The icon and status system work initiated during this project seeded ongoing conversations in PagerDuty's design team around product-wide visual consistency and accessibility — work that continued after my contract ended.

The annotated documentation approach and async-first communication practices developed for a globally distributed team became a model for cross-timezone design and development collaboration on the project.

Key Contributions

  • Designed the end-to-end Responder and Administrator experiences for both Slack and Microsoft Teams integrations
  • Mapped and resolved a complex three-way permissions model across PagerDuty, Slack, and MS Teams organizational structures
  • Designed the notification card system for both platforms — establishing glanceability, status clarity, and cross-platform visual consistency as core principles
  • Audited PagerDuty's icon and status indicator usage across the product, initiating a broader design system conversation around consistency and accessibility
  • Contributed React component code to PagerDuty's design system — icon and button components built to WCAG 2.0 AA standards
  • Implemented UTM and Segment tracking methodology to validate user journey hypotheses from real usage data
  • Built internal glossaries, annotated mockups, and animated walkthroughs to support a globally distributed, async development team

Lessons Learned

Designing within another product's constraints is a fundamentally different problem than designing your own interface. The canvas is fixed, the UI elements are limited, and the platform evolves underneath you — sometimes taking half your design decisions with it. The discipline it requires — finding the essential thing and doing it well within tight constraints — transfers everywhere.

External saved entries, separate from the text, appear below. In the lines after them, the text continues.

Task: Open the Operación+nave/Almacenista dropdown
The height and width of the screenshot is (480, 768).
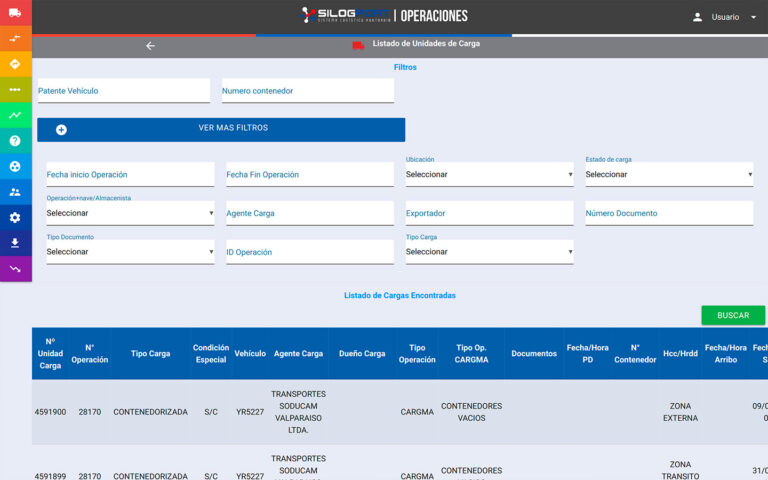Action: coord(130,214)
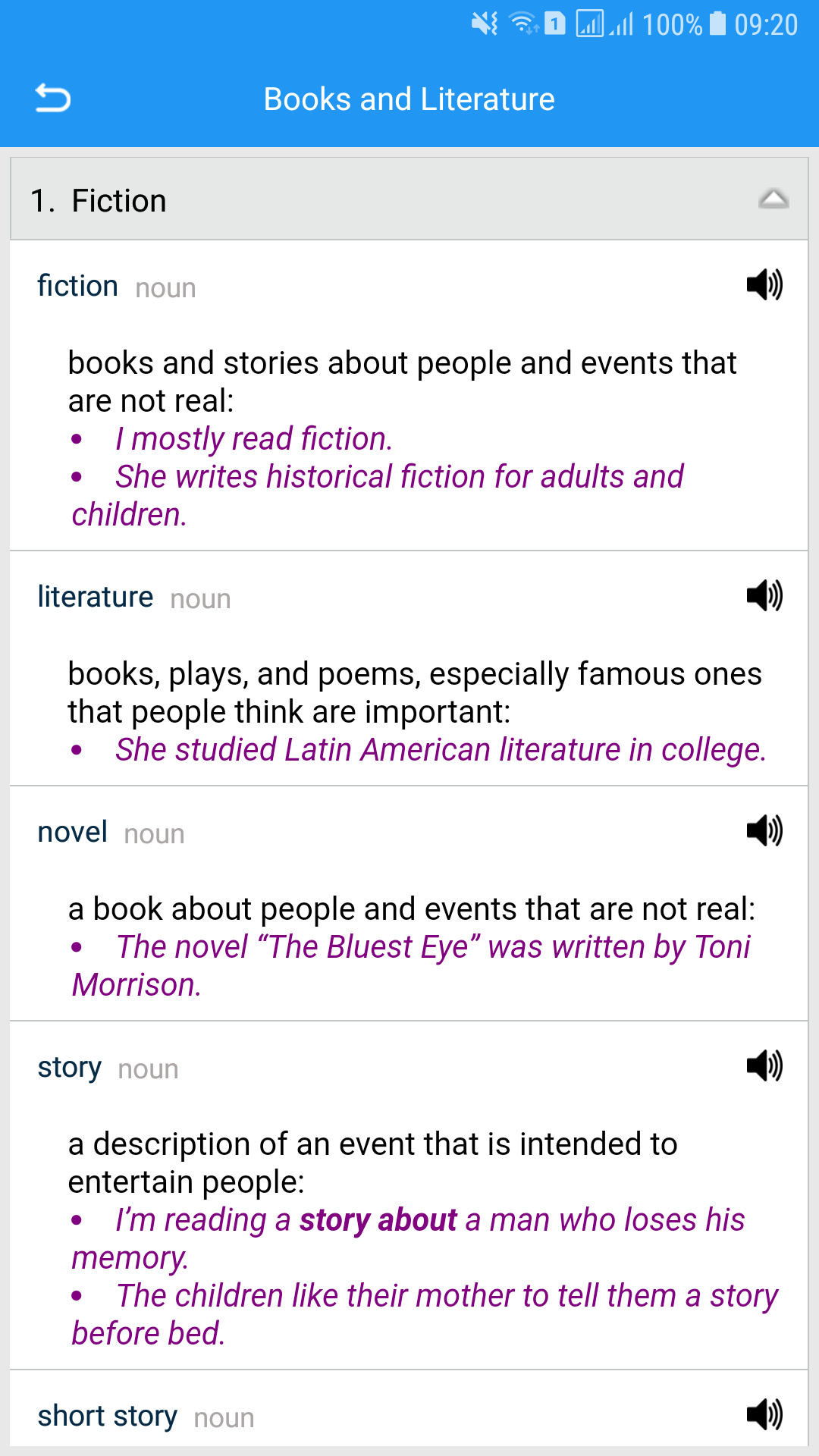Tap the battery icon in status bar
Image resolution: width=819 pixels, height=1456 pixels.
click(717, 24)
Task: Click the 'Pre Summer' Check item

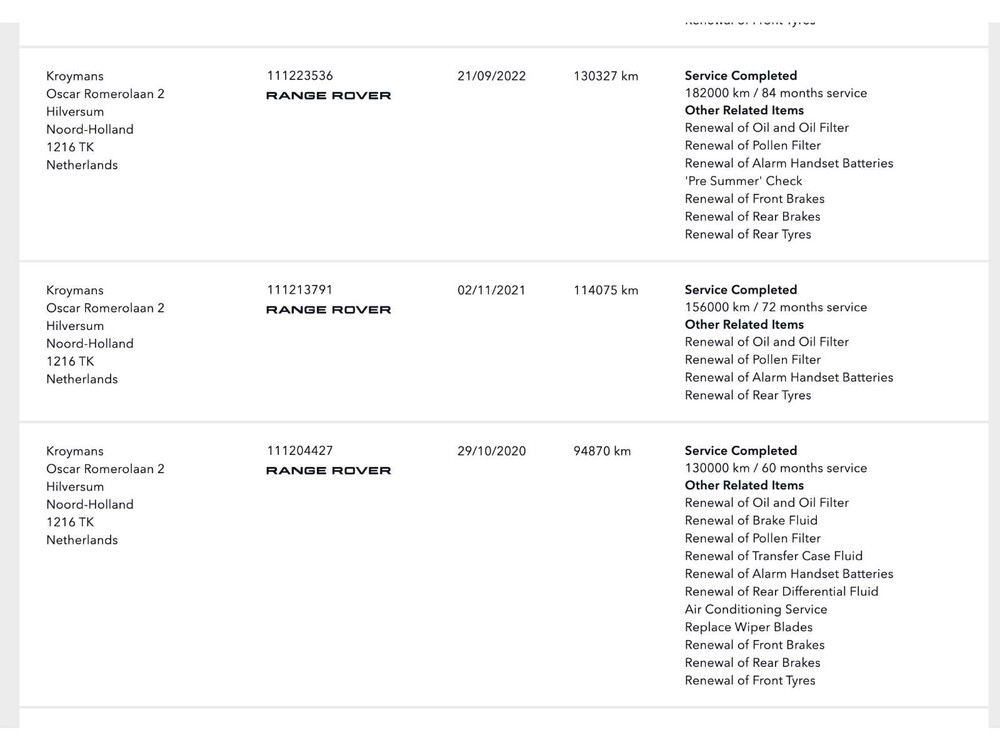Action: coord(743,181)
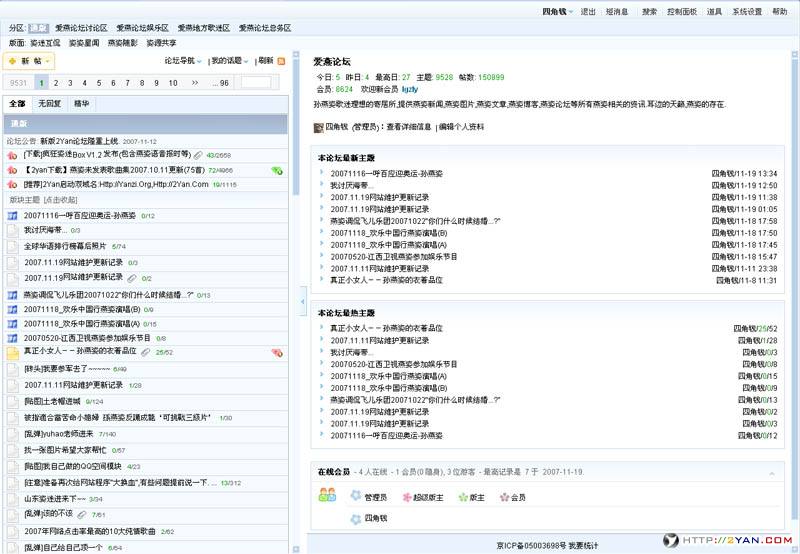Click the yellow folder icon beside 真正小女人 thread
The image size is (800, 554).
click(13, 352)
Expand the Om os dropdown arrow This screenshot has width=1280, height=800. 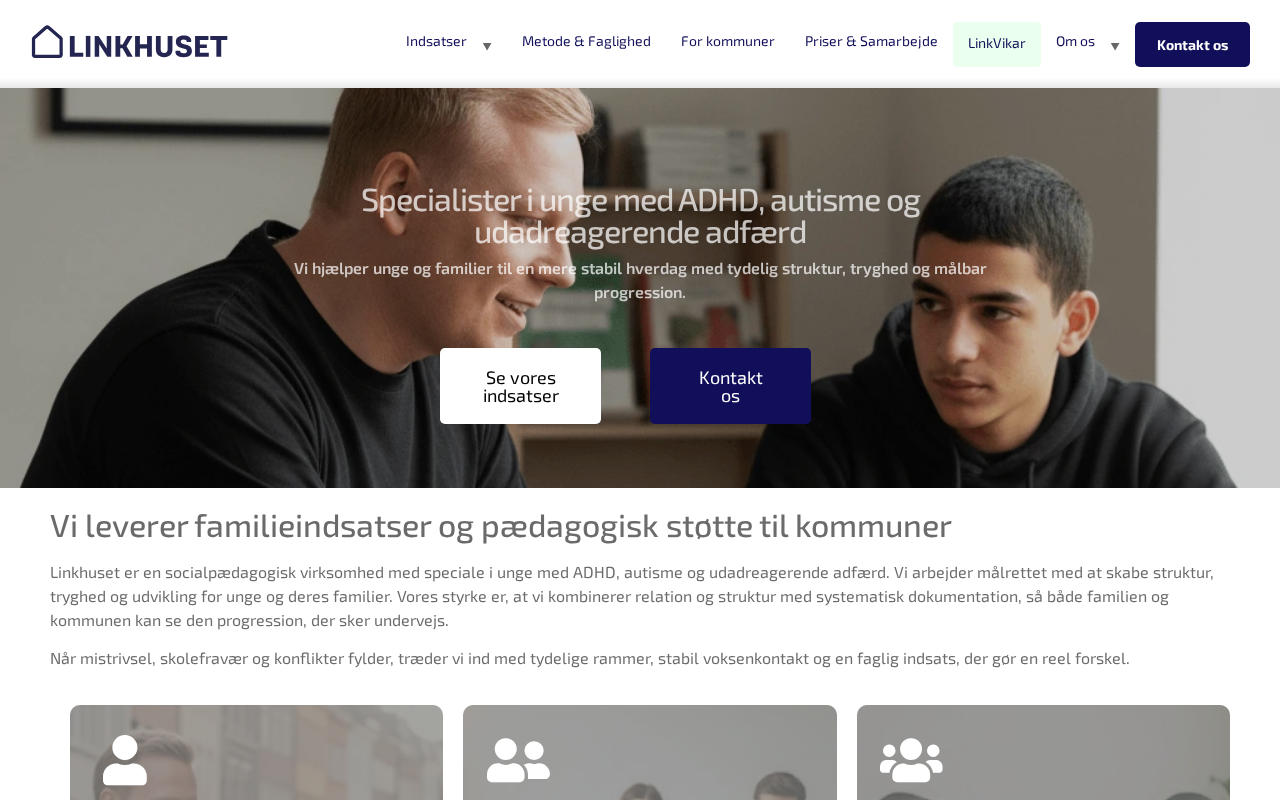point(1115,46)
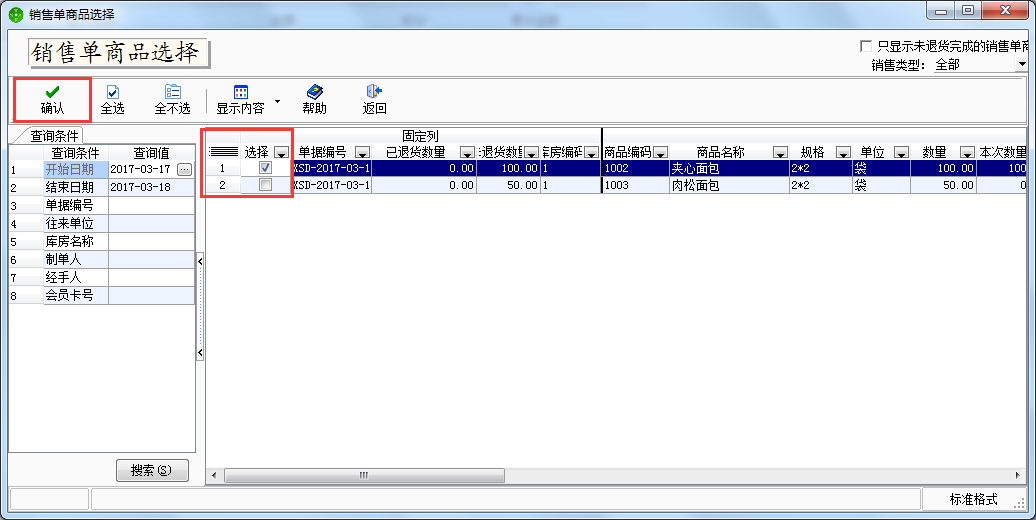Select the 查询条件 tab

click(x=55, y=135)
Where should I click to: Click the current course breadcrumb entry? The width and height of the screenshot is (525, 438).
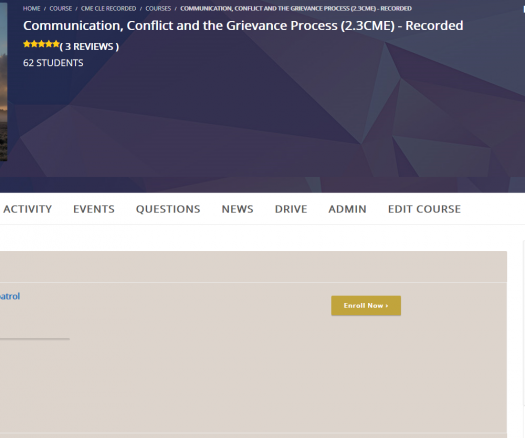pyautogui.click(x=296, y=8)
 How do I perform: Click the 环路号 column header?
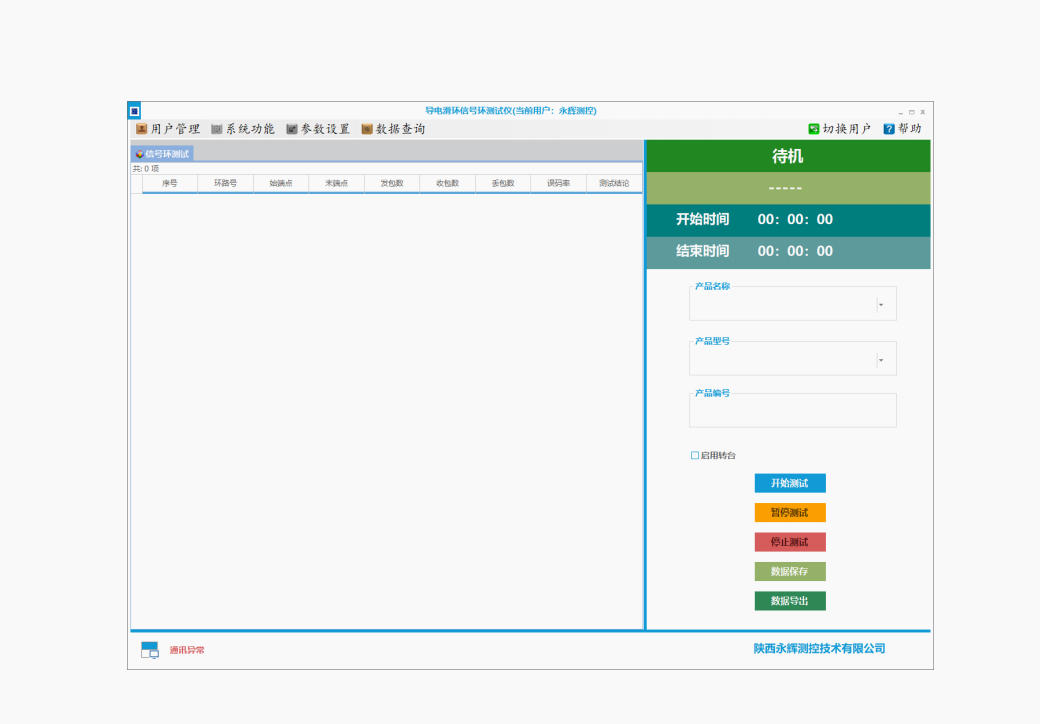pos(225,183)

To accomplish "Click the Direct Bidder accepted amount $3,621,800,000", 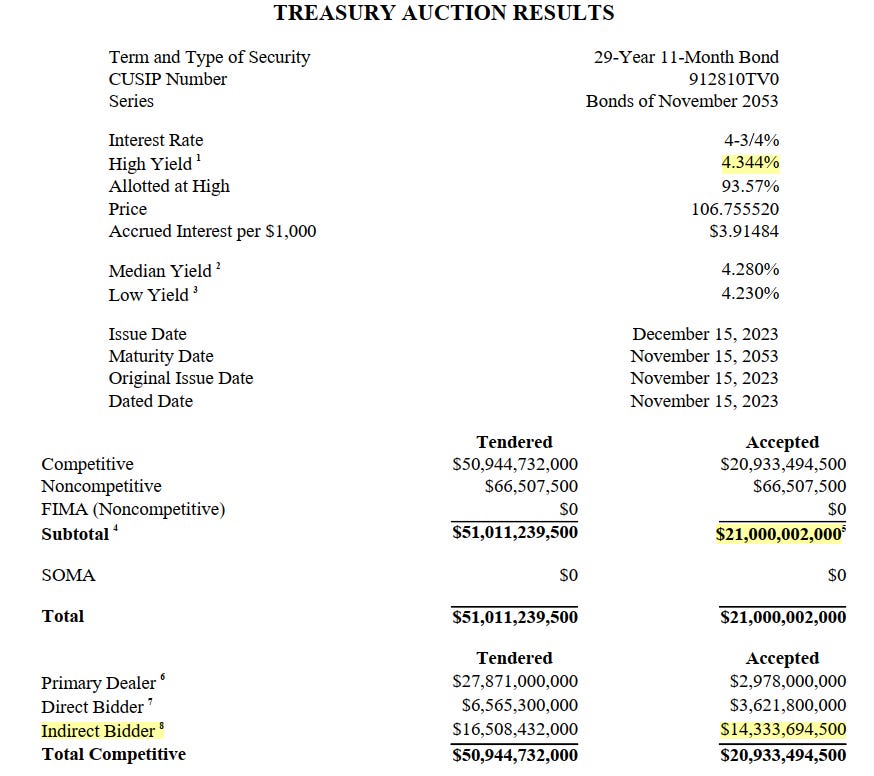I will pyautogui.click(x=782, y=706).
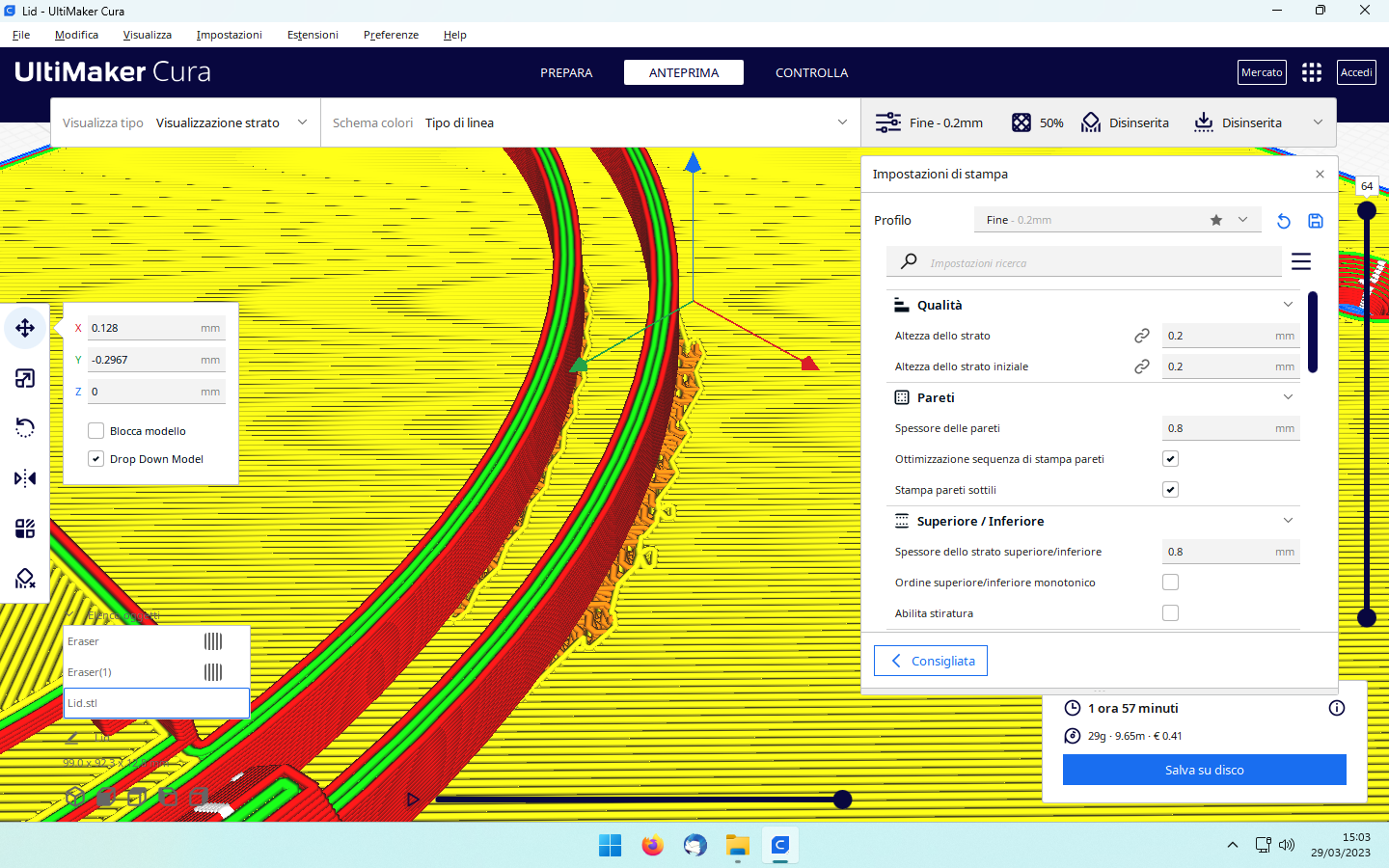Uncheck Drop Down Model

pos(95,458)
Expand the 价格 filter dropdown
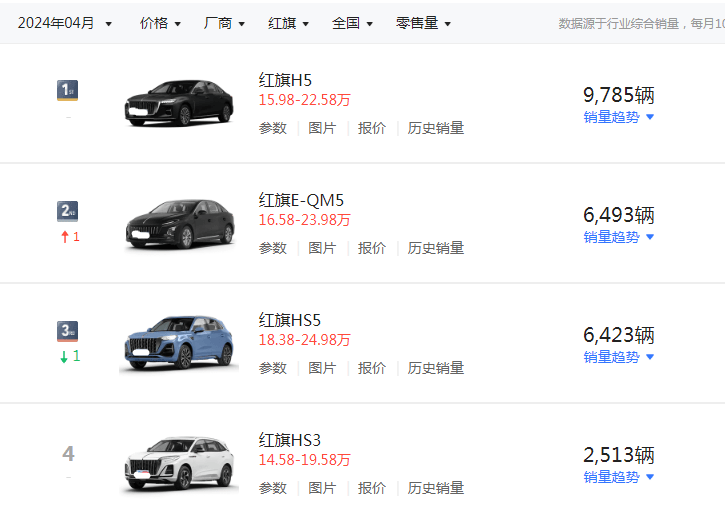Screen dimensions: 725x515 pos(160,23)
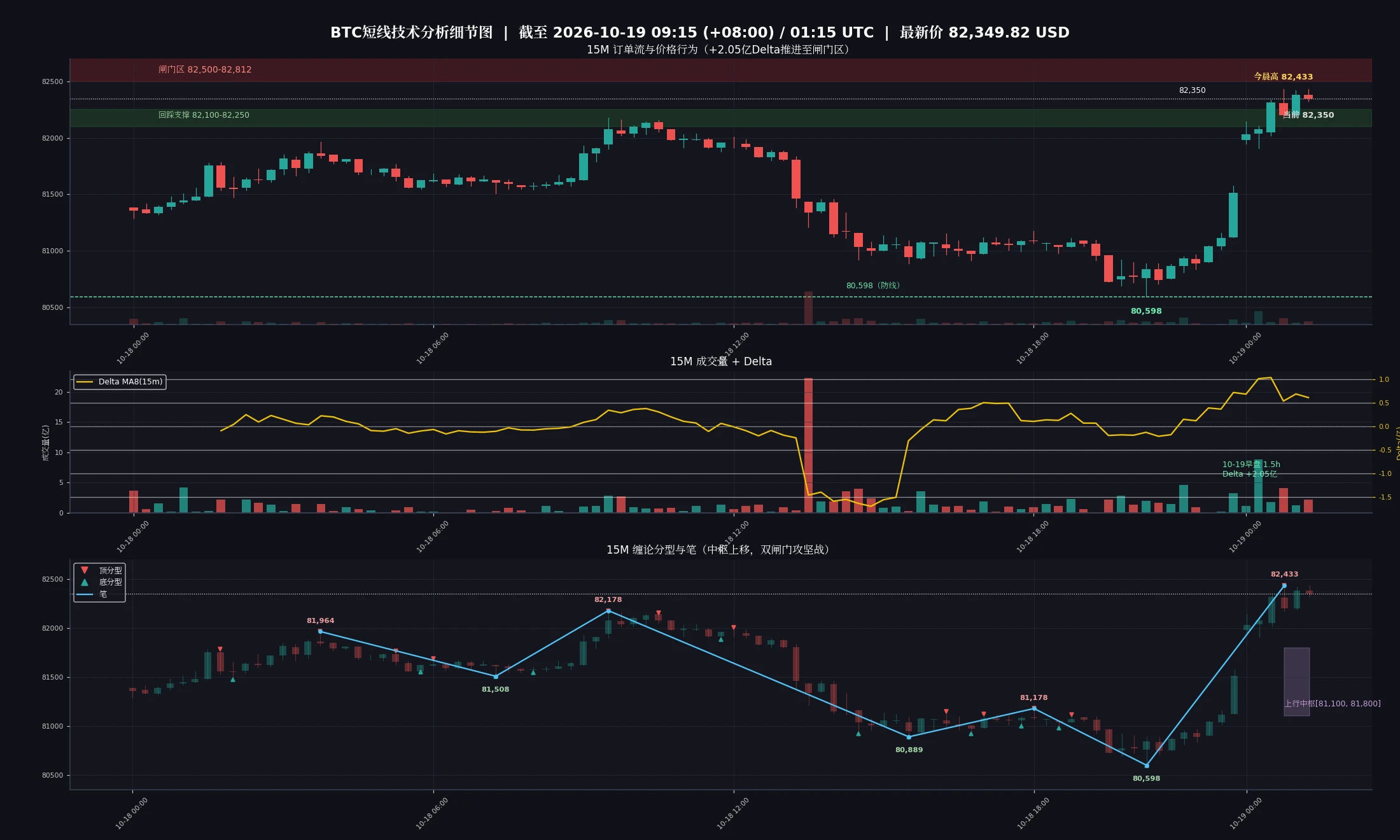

Having technical fluency in this project was genuinely load-bearing. Knowing what's achievable, what the API can support, and what a developer needs from a spec meant the distance between design and implementation was shorter at every stage, and I was able to provide JSON payloads for our devs that only needed a few var swaps to make real. This project was truly the type of work I love to do - still very much about making responders’ days better by creating clarity under stress, but also participating in the craft and realization of that vision.